▶

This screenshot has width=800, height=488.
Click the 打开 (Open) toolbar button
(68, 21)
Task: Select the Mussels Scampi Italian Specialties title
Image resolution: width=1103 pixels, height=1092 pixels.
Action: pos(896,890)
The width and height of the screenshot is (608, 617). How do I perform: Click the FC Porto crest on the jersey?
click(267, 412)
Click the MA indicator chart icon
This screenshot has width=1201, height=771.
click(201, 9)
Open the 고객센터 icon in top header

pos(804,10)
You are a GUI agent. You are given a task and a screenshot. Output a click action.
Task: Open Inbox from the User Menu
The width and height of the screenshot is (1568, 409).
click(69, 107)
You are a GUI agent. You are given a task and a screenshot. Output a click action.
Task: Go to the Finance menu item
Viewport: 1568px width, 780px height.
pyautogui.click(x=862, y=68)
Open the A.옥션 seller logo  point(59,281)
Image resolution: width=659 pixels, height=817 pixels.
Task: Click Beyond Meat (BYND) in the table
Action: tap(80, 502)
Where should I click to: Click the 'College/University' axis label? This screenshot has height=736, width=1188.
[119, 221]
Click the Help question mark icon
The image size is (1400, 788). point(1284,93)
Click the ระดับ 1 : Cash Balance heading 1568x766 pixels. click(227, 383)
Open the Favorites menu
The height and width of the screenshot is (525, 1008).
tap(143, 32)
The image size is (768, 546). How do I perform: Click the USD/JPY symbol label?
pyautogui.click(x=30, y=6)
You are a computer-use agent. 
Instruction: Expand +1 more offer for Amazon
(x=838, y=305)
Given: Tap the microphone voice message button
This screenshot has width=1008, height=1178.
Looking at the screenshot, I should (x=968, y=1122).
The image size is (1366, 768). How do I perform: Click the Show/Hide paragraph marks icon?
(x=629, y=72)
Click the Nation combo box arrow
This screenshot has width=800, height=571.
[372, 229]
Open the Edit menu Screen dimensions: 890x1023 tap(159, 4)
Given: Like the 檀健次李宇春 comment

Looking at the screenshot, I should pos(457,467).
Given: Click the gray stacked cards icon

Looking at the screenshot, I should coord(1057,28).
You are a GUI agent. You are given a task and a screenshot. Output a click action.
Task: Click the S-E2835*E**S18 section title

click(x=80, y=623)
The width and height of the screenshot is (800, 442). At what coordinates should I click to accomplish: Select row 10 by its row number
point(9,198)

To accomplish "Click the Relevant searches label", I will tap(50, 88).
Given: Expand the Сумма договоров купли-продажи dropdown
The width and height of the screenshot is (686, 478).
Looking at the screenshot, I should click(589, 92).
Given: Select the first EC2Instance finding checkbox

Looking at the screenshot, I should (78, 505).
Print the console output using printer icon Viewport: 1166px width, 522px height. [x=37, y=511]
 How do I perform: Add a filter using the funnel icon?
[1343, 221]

◀

* _TASK DETAILS_: Would you restate each of the entries word for word?

* _ANSWER_:
This screenshot has width=800, height=488.
Click the 打开 (Open) toolbar button
(68, 21)
Task: Select the Mussels Scampi Italian Specialties title
Image resolution: width=1103 pixels, height=1092 pixels.
Action: pos(896,890)
The width and height of the screenshot is (608, 617). How do I perform: Click the FC Porto crest on the jersey?
click(267, 412)
Click the MA indicator chart icon
This screenshot has width=1201, height=771.
click(201, 9)
Open the 고객센터 icon in top header

pos(804,10)
You are a GUI agent. You are given a task and a screenshot. Output a click action.
Task: Open Inbox from the User Menu
The width and height of the screenshot is (1568, 409).
click(69, 107)
You are a GUI agent. You are given a task and a screenshot. Output a click action.
Task: Go to the Finance menu item
Viewport: 1568px width, 780px height.
pyautogui.click(x=862, y=68)
Open the A.옥션 seller logo  point(59,281)
Image resolution: width=659 pixels, height=817 pixels.
Task: Click Beyond Meat (BYND) in the table
Action: tap(80, 502)
Where should I click to: Click the 'College/University' axis label? This screenshot has height=736, width=1188.
[119, 221]
Click the Help question mark icon
The image size is (1400, 788). point(1284,93)
Click the ระดับ 1 : Cash Balance heading 1568x766 pixels. click(227, 383)
Open the Favorites menu
The height and width of the screenshot is (525, 1008).
tap(143, 32)
The image size is (768, 546). How do I perform: Click the USD/JPY symbol label?
pyautogui.click(x=30, y=6)
You are a computer-use agent. 
Instruction: Expand +1 more offer for Amazon
(x=838, y=305)
Given: Tap the microphone voice message button
This screenshot has width=1008, height=1178.
Looking at the screenshot, I should (x=968, y=1122).
The image size is (1366, 768). How do I perform: Click the Show/Hide paragraph marks icon?
(x=629, y=72)
Click the Nation combo box arrow
This screenshot has width=800, height=571.
[372, 229]
Open the Edit menu Screen dimensions: 890x1023 tap(159, 4)
Given: Like the 檀健次李宇春 comment

Looking at the screenshot, I should pos(457,467).
Given: Click the gray stacked cards icon

Looking at the screenshot, I should coord(1057,28).
You are a GUI agent. You are given a task and a screenshot. Output a click action.
Task: Click the S-E2835*E**S18 section title

click(x=80, y=623)
The width and height of the screenshot is (800, 442). At what coordinates should I click to accomplish: Select row 10 by its row number
point(9,198)

To accomplish "Click the Relevant searches label", I will tap(50, 88).
Given: Expand the Сумма договоров купли-продажи dropdown
The width and height of the screenshot is (686, 478).
Looking at the screenshot, I should click(589, 92).
Given: Select the first EC2Instance finding checkbox

Looking at the screenshot, I should (78, 505).
Print the console output using printer icon Viewport: 1166px width, 522px height. [x=37, y=511]
 How do I perform: Add a filter using the funnel icon?
[1343, 221]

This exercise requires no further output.